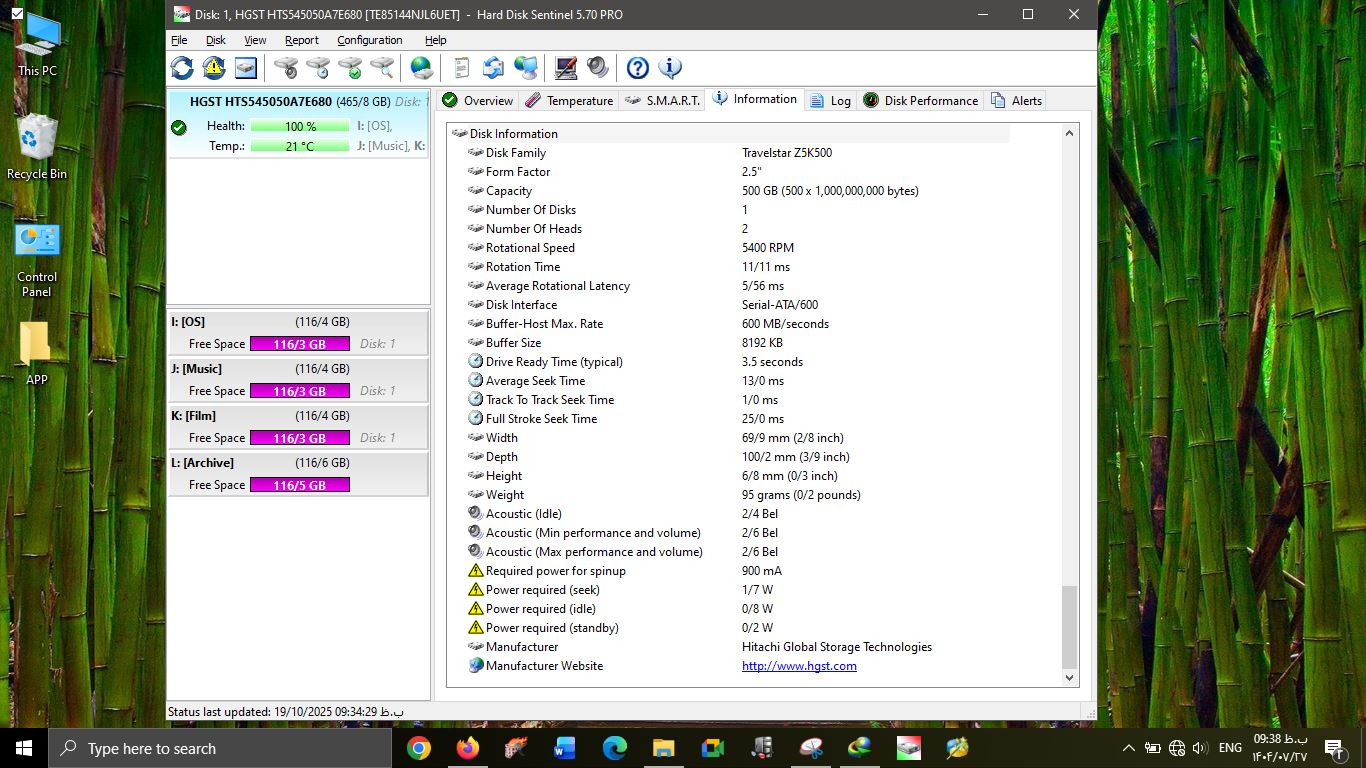Open the sound speaker icon in toolbar
The image size is (1366, 768).
(x=598, y=68)
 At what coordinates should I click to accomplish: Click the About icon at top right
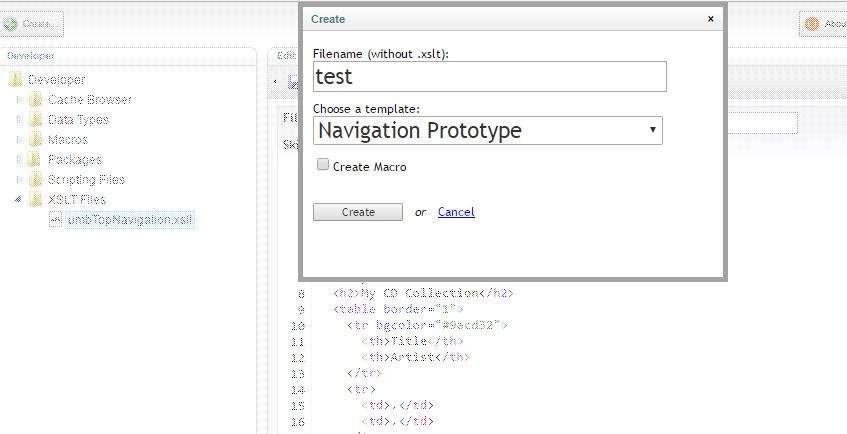[x=812, y=24]
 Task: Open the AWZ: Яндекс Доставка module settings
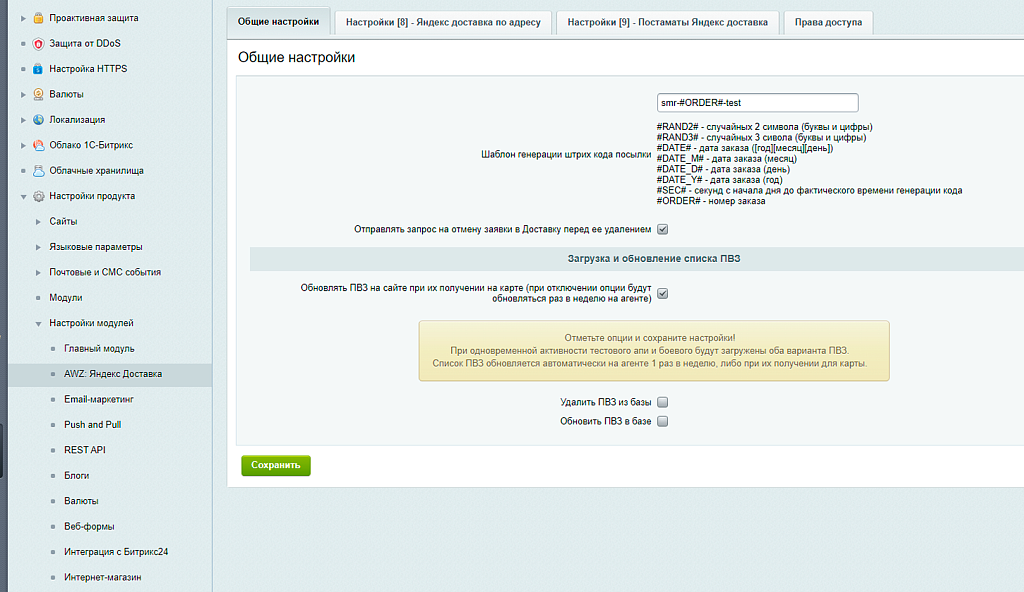pos(113,374)
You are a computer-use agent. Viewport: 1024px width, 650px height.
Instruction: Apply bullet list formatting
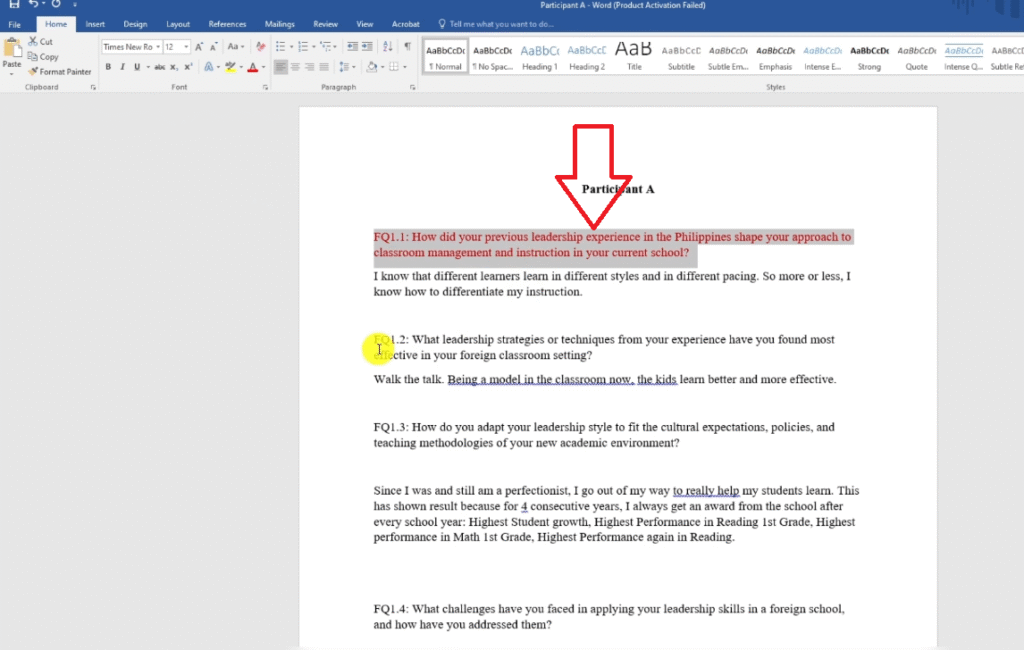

○ ○ ○ ○ ○

## ACTIVITY
This task calls for the lines from the line holding "At what coordinates" through the last line above, restated word for word with both ends included and the pictures dropped.

## ANSWER TO THE EXERCISE
 At what coordinates should I click to accomplish: Click the About icon at top right
[x=812, y=24]
 Task: Open the AWZ: Яндекс Доставка module settings
pos(113,374)
You are a computer-use agent. Viewport: 1024px width, 650px height.
Instruction: Apply bullet list formatting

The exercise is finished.